Diffraction limits the imaging resolution in acoustics and optics to about half a wavelength. In 2001, Pendry [1] showed that a slab of an idealized negative index material would produce perfect images with resolution not limited by the wavelength, which would be achieved by focusing evanescent rather than propagating waves. Even though this idea has been shown not to work in practice for far-field imaging [2], it has stimulated an active search of ways to overcome the diffraction limit [37]. One strategy, proposed by Lemoult et al [811] for both electromagnetic and acoustic waves, relies on the time-reversal focusing in a locally resonant metamaterial.
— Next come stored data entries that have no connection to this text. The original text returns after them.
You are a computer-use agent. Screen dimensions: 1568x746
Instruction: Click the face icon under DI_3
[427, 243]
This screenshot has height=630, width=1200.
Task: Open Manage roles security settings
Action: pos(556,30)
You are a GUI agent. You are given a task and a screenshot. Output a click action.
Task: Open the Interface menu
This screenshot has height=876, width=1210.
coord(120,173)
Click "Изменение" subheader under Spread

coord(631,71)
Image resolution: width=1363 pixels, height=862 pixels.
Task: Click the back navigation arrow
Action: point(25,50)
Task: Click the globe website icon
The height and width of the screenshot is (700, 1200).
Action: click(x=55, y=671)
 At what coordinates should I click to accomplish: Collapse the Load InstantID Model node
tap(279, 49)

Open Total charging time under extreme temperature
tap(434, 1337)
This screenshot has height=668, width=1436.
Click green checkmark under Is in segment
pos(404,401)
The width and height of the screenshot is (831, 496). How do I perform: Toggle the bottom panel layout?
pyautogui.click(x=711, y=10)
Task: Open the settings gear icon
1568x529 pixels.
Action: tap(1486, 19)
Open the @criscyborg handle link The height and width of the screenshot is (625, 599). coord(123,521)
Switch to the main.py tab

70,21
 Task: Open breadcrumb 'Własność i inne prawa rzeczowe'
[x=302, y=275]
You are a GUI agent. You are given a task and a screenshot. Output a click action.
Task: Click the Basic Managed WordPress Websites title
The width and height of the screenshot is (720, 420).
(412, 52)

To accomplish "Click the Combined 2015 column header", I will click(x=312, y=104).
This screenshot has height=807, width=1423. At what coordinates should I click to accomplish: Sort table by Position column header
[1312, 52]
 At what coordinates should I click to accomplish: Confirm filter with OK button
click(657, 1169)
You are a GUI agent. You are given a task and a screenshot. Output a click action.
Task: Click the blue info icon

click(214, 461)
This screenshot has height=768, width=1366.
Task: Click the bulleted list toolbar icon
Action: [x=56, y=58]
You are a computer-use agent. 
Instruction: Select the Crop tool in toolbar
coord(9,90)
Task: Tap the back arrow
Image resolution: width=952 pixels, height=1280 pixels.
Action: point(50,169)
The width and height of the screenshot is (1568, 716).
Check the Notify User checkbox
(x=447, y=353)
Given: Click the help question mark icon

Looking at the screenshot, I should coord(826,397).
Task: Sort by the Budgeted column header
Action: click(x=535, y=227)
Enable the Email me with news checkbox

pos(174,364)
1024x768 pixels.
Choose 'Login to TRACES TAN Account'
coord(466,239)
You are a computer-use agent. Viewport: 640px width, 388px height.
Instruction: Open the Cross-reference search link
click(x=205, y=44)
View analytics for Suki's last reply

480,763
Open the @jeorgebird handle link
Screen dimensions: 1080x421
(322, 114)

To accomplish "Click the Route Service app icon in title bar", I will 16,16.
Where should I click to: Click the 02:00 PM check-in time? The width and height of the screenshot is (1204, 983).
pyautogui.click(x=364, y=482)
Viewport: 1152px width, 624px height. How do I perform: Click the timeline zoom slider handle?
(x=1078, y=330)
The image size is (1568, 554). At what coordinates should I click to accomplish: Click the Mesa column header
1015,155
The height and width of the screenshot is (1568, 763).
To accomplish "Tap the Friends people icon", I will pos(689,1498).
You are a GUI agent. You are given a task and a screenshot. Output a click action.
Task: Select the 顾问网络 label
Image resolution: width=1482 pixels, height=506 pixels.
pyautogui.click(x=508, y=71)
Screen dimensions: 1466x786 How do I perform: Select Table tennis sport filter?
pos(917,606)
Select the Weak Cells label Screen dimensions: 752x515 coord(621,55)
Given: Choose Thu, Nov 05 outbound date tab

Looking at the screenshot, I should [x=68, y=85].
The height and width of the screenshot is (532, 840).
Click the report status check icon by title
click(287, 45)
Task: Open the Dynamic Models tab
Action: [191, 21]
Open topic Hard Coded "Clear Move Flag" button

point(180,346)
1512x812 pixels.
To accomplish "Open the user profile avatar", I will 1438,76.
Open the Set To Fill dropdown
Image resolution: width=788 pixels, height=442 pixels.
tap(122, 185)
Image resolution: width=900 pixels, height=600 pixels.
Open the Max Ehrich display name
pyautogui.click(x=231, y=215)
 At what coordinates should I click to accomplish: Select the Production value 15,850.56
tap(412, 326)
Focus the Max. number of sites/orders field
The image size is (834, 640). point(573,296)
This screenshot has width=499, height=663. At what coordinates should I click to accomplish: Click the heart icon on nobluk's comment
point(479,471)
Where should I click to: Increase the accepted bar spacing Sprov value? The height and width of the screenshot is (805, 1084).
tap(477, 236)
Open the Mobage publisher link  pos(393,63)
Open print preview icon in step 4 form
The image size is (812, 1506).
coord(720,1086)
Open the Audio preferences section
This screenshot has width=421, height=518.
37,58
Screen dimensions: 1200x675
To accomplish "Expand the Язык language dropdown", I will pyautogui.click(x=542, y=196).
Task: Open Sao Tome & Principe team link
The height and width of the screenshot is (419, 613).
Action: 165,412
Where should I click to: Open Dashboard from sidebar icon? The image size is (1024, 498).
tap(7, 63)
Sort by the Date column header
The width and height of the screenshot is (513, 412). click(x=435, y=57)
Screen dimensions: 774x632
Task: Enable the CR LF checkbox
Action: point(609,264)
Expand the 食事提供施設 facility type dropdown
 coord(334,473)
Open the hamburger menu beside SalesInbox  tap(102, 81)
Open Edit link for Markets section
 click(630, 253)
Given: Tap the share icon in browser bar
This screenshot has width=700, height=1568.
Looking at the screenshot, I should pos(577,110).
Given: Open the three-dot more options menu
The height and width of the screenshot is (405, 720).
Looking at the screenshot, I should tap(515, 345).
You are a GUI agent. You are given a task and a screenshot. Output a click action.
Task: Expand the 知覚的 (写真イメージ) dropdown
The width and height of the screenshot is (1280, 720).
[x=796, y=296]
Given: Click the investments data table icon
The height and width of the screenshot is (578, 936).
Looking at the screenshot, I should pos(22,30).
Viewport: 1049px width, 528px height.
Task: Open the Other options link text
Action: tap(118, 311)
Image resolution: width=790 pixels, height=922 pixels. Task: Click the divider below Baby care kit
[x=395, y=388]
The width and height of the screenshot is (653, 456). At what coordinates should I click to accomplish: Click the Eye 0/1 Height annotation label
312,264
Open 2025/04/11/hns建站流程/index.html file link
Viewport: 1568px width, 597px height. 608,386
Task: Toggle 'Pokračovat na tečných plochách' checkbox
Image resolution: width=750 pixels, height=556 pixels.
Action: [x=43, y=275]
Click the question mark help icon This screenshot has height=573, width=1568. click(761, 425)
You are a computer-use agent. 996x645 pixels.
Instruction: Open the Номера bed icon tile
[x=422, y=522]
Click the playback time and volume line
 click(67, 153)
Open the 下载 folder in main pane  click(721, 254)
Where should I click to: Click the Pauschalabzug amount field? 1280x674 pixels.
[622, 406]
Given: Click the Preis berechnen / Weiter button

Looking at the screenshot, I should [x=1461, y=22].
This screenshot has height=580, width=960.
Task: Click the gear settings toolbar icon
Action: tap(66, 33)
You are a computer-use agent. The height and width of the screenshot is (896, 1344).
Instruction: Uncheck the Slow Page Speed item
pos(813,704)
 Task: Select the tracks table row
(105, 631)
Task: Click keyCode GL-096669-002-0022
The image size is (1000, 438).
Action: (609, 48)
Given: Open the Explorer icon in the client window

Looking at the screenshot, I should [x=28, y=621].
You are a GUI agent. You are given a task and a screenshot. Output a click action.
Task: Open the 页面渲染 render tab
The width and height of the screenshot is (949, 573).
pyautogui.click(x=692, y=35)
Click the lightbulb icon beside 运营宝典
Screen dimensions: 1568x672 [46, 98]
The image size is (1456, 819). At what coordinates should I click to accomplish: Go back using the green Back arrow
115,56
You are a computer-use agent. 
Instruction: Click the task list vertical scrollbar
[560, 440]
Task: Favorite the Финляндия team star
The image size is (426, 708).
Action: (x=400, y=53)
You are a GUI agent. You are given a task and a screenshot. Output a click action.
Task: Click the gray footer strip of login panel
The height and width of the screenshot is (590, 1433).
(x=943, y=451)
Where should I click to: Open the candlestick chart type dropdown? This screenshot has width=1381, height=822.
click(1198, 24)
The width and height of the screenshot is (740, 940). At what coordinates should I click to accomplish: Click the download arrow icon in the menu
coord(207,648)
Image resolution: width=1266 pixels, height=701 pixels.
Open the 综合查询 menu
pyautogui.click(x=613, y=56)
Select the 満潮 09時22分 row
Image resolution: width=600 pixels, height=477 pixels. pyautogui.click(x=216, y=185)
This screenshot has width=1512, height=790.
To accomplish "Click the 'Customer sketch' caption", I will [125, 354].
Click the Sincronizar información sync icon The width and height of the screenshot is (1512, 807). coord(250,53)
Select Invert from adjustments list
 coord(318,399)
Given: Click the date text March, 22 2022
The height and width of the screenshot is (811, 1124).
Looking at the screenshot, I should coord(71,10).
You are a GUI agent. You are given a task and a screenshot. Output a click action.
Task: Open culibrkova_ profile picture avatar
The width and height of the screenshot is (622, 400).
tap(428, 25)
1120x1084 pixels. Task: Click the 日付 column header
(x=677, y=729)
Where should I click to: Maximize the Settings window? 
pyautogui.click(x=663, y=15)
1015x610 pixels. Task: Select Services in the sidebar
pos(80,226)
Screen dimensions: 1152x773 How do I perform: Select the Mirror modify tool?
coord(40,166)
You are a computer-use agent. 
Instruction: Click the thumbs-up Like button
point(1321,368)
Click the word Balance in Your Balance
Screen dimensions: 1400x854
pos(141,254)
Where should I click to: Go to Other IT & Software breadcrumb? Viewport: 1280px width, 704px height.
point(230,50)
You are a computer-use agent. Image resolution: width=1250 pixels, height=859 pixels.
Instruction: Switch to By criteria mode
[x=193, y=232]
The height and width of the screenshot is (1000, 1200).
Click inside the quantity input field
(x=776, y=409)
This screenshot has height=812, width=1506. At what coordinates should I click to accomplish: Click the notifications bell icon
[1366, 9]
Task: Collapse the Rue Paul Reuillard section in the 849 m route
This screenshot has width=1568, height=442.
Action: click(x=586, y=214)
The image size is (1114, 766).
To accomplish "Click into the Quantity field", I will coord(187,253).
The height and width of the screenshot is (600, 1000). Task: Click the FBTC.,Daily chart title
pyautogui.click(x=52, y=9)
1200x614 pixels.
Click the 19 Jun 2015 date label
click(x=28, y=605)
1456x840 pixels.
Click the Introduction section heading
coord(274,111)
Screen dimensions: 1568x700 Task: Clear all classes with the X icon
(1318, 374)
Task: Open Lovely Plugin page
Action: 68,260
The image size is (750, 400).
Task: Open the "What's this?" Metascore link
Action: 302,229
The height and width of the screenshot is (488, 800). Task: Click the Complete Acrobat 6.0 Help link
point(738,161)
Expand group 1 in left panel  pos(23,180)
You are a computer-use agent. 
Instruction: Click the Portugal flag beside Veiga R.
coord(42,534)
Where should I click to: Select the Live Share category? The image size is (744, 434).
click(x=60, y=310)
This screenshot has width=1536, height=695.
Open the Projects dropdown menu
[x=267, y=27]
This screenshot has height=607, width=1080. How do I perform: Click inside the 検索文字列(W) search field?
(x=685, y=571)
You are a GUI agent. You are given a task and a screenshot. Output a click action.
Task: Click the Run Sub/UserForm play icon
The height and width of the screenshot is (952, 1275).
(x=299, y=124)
In acoustics, this approach has been implemented in a simple and neat experiment with an array of ordinary soda cans serving as Helmholtz resonators [9]. Broad-band sound with a center wavelength of about 0.8 m was focused onto a single can with the focal spot size of about 1/25 of the wavelength in air.

In the present study, we aim to answer two questions: (i) Is time reversal essential for achieving the extraordinary focusing demonstrated in [9]? (ii) Does the observed effect truly beat the diffraction limit with respect to the wavelength of the acoustic wave propagating in the metamaterial medium formed by soda cans? To answer the first question, we arrange soda cans into a nearly circular array and focus monochromatic sound into the center of the array. The focal spot becomes progressively smaller as the acoustic frequency approaches the Helmholtz resonance of the cans from below, with the width of the intensity distribution getting as narrow as 1/40 of the wavelength in air. We demonstrate, based on an analytical effective-medium model as well as finite-element calculations that the observed effect is due to a guided acoustic wave supported by the soda can array at frequencies below the Helmholtz resonance. On approach to the resonance, the wavelength of the guided mode becomes smaller and the degree of its confinement to the array increases. We argue that the sharp focusing, albeit impressive if compared to the wavelength in air, does not beat the diffraction limit with respect to the wavelength of the guided mode propagating in the system.

2. Experiment

The experimental arrangement is shown in figure 1. Thirty seven empty soda cans were arranged in a hexagonal array, with six commercial speakers placed symmetrically around the array. We used cans with a volume of 350 cm3 (nominal beverage volume 330 ml) and an opening area of 4 cm2, similar to those used by Lemoult et al [9], with the fundamental Helmoltz resonance at 420 Hz. A microphone was suspended at a height of 12 ± 2 mm above the cans. A mechanical delay line with 40 cm travel range was used to move the microphone horizontally along a diameter of the array as shown in figure 1(b). The speakers were driven continuously at a given frequency while the microphone was measuring a spatial profile of the acoustic intensity with 0.61 cm steps.

Figure 1.

Figure 1. (a) Experimental arrangement inside the anechoic room; (b) top view of the array with the scan line shown.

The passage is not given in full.